Viktoriia HONCHARENKO, Law School, Dnipro: “You were a communist and yet you took a crucial step, banning the Communist Party of Ukraine after the proclamation of national independence. What prompted that decision and how did it happen?”

L.K.: “When the issue of ending the existence of the CPU was raised in 1991, I submitted a document to the Presidium of the Verkhovna Rada. It was put to the vote and then again during a VR sitting. I’d expected the communists to protest, but only one MP, Kotsiuba by name, did. In other words, none of the three and a half million CPU members had the guts to come out in defense of the party. But then Leonid Kuchma came to power and started flirting with the communists, thus paving the way for their return. The communist party was reinstated and the Constitutional Court overrode the resolution on its ban. The Kuchma administration proceeded to use the communists for its purposes.”

Andriana BILA, Taras Shevchenko National University, Kyiv: “Is it true that you offered Viacheslav Chornovil premiership in the early 1990s? What were your relationships with the national patriots like?”

L.K.: “It happened because of my contacts with the People’s Movement of Ukraine. I first had a public televised debate with Rukh’s Myroslav Popovych. It was broadcast live, something incredible at the time, considering that the audiences could hear statements that ran counter to the party line. It was a very interesting debate. Chornovil didn’t take an active part in it. His stand in the matter of the communist regime was expressly radical and he didn’t want to have anything to do with any of its members. I must say that he, as a leader of the Rukh and Helsinki Group, was sufficiently prepared, patriotic-minded, and uncompromising.

“When I attended the Rukh convention, I said, ‘I’m here as President of Ukraine because I need people I can rely upon in my political and state-building endeavors. I’d like to rely upon the will and strength of the People’s Movement [of Ukraine].’ Their reaction varied and some even shouted they wanted nothing to do with a commie. In the end, my proposal was turned down. I also offered Chornovil the prime minister’s seat, but he refused. Later, his associates suggested the post of presidential representative in Lviv oblast. He agreed, but some time later tendered his resignation. Chornovil cuts a very interesting figure. He did more than fight for [the independence of] Ukraine. I always say that one’s desire to struggle for a cause more often than not boils down to waving slogans rather than showing actual accomplishments, unless this desire is complemented by will, knowledge, personal integrity, and above all the people’s will.”

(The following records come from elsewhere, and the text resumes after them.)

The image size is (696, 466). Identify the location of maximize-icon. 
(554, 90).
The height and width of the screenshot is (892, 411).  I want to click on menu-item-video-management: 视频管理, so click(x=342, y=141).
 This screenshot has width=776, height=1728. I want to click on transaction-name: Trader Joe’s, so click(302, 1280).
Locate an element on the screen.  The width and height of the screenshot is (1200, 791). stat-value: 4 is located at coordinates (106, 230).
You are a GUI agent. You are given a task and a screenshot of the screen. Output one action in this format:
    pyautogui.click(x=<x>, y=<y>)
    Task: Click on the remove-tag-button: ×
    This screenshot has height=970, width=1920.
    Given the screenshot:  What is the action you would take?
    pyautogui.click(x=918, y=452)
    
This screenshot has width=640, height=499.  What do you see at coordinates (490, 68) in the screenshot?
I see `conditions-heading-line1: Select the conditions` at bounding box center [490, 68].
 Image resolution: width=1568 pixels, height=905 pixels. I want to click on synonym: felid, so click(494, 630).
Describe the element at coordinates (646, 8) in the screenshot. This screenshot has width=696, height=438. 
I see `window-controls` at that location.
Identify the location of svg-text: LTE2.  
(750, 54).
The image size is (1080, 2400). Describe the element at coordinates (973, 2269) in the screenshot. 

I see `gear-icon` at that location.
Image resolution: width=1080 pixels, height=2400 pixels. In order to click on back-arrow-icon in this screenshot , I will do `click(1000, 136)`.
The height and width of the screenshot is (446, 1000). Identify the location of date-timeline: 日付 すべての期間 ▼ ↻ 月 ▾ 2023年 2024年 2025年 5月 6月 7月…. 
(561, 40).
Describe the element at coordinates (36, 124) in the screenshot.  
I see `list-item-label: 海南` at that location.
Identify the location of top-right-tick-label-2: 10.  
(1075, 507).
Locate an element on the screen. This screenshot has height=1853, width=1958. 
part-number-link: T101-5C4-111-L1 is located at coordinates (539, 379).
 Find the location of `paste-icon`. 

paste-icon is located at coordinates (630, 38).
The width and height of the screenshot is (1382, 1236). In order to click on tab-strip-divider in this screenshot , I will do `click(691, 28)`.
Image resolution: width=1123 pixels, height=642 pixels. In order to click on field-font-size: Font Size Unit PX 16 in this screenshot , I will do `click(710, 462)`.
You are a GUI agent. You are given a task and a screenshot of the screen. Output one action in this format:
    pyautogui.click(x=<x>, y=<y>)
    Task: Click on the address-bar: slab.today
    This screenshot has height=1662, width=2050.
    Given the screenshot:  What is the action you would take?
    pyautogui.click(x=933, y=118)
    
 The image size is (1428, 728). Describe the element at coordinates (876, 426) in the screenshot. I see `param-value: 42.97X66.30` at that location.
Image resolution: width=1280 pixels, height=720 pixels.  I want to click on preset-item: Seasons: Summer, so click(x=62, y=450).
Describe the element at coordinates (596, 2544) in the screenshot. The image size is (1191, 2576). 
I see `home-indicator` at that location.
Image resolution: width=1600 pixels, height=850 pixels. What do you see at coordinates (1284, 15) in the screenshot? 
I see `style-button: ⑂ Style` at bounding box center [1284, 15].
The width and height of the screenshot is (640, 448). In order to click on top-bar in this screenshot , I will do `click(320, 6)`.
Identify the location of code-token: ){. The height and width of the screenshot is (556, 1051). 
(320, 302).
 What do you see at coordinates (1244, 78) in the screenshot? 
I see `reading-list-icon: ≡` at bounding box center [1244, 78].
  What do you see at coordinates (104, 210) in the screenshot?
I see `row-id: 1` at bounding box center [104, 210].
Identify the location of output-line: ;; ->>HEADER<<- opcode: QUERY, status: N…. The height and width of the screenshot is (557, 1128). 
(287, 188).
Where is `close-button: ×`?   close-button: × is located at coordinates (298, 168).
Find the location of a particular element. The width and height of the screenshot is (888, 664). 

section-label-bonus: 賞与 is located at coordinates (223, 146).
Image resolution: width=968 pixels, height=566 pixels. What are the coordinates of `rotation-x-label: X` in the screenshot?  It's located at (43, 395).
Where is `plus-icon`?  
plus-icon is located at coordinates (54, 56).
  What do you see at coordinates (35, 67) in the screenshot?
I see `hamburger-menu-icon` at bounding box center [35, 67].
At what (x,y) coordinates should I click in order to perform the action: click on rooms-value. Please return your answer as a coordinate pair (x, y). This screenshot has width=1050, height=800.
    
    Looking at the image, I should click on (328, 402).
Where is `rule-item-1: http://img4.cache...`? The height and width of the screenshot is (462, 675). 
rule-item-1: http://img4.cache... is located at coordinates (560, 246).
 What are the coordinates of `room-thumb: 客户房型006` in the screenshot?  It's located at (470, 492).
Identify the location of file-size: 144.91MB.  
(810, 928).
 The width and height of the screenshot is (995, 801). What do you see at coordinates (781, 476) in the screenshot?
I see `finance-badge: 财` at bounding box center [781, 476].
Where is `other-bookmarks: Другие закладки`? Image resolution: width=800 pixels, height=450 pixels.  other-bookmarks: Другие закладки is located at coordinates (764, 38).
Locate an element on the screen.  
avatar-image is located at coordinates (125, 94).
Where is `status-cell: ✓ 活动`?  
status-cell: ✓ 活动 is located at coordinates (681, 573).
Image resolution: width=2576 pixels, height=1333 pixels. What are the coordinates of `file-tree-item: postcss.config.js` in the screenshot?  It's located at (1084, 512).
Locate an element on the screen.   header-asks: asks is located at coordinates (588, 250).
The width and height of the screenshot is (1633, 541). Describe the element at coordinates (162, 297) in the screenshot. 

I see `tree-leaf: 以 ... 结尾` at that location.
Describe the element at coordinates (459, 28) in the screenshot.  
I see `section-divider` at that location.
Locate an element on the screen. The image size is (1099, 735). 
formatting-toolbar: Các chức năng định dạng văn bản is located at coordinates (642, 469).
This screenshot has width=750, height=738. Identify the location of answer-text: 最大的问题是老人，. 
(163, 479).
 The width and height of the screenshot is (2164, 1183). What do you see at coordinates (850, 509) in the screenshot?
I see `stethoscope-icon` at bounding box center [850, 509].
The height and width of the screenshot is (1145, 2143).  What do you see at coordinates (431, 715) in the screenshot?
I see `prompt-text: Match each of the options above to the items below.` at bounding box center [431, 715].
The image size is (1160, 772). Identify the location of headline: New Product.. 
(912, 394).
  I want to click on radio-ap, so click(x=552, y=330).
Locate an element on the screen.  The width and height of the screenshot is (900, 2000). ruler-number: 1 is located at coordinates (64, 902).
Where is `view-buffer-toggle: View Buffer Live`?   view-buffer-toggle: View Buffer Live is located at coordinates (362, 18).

Evelina KOTLIAROVA, Taras Shevchenko National University, Kyiv: “You’re the only president to have agreed to an early presidential election, back in 1994, to put an end to the public protests and political crisis. What did go wrong afterward and why are there no essential reforms in Ukraine?”

L.K.: “In 1991, Ukraine proclaimed a politically independent democracy. But what about the people? They found themselves building a new state. They knew nothing about the new political system, even though they were sufficiently educated, with statistically over 900 high school and college/university graduates per 1,000 residents. However, their knowledge was the exact opposite of what the new Ukraine needed. I agreed to an early election because I didn’t want to hold on to my presidential seat. And then things ran counter to what I thought was needed because we were building a state that didn’t meet the people’s interests but answered those of a political class that was incapable of functioning as a political class of an independent Ukraine. Decisions were made and bills passed that didn’t meet the people’s interests. The situation hasn’t changed since then.”